On appeal to the Court of First Instance of the Province of Zambales, he was again convicted and
fined P25. Hence, this appeal.

Blanco’s counsel contends that a doubt arises as to whether the ordinance in question was in force
at the date of its alleged violation. Section 9 of Act No. 2677 states that it will take effect from the date of its
approval by the honorable provincial board.

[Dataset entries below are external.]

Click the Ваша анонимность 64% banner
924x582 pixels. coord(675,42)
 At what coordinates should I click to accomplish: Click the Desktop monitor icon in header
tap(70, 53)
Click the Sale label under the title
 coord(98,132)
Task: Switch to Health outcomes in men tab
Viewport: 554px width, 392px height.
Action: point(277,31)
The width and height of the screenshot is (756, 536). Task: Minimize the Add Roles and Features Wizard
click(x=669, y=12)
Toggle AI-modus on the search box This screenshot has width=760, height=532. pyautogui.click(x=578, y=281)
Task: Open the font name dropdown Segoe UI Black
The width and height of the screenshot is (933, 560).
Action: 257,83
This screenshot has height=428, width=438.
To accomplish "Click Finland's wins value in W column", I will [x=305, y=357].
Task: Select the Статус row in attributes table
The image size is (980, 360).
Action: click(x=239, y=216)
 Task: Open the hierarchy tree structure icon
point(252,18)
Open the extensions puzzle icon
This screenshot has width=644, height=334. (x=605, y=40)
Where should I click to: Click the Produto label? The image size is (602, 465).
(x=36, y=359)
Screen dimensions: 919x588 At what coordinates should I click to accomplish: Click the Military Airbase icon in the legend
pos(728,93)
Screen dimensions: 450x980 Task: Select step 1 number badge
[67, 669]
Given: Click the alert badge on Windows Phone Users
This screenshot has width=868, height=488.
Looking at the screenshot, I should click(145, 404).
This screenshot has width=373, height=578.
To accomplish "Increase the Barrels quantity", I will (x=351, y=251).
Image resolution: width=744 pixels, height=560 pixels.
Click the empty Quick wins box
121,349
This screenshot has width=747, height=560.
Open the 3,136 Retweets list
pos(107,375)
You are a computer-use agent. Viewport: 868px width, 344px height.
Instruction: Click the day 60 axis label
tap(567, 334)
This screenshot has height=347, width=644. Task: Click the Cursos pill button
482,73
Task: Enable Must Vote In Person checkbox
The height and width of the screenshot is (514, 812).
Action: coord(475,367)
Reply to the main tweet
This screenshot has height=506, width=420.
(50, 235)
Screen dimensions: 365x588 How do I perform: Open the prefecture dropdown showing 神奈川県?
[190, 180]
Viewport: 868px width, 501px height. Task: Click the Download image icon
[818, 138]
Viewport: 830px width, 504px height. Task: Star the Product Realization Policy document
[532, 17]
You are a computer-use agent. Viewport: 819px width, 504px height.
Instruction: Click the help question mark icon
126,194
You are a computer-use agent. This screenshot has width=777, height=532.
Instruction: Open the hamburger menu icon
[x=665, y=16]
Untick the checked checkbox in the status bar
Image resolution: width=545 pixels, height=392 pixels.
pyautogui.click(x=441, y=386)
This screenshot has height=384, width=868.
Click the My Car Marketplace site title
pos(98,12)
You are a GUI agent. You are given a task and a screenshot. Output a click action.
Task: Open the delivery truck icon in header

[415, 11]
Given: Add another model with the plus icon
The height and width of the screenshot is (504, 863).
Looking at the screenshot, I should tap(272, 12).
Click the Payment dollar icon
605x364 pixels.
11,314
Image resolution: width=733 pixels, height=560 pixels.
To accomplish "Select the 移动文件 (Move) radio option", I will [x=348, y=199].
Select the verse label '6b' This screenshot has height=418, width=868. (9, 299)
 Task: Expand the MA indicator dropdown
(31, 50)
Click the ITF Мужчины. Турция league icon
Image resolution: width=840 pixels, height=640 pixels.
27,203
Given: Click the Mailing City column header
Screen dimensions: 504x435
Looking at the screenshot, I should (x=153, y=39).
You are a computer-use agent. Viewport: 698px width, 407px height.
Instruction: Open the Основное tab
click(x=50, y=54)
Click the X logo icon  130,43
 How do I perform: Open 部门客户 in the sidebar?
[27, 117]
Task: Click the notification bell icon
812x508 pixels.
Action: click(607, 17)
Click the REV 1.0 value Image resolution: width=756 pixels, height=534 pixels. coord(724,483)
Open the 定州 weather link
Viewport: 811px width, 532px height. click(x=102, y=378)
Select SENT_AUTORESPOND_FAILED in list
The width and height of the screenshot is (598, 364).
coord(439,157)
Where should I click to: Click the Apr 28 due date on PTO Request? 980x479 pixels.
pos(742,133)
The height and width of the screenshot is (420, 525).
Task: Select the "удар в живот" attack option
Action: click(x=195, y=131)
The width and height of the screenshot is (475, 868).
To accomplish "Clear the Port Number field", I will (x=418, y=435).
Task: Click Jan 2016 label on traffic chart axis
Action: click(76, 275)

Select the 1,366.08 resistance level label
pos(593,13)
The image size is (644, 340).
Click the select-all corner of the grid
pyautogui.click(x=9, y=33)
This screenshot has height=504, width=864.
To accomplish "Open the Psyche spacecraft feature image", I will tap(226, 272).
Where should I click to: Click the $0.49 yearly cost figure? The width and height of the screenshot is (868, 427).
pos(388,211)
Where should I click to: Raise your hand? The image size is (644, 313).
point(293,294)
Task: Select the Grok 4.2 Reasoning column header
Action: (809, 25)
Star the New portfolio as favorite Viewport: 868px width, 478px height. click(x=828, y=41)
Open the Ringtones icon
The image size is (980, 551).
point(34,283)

Blanco’s Counsel further contends that since no affirmative proof was offered in the court below as
to the date of approval of the ordinance, the court had no evidence before it on which to base a finding that
the ordinance was in force at the date of its alleged violation.

ISSUE:

Whether or not the Court of First Instance and the Court of Justice of the Peace of Zambales
should take judicial notice of Act No. 2677 without introduction of evidence.

HELD:

Yes, the Court of First Instance and the Court of Justice of the Peace of Zambales should take
judicial notice of Act No. 2677 without introduction of evidence.

Courts should take judicial notice of domestic laws which they are required to enforce, as well as
municipal or city ordinances in force in the municipality or city where they sit, even without such laws or
ordinances being actually introduced in evidence.

Here, there is no need to offer evidence to prove that the ordinance was in force at the time of its
alleged violation because it is mandatory for the Court of First Instance and the Court of the Justice of the
Peace of Zambales to take judicial notice of Act No. 2677.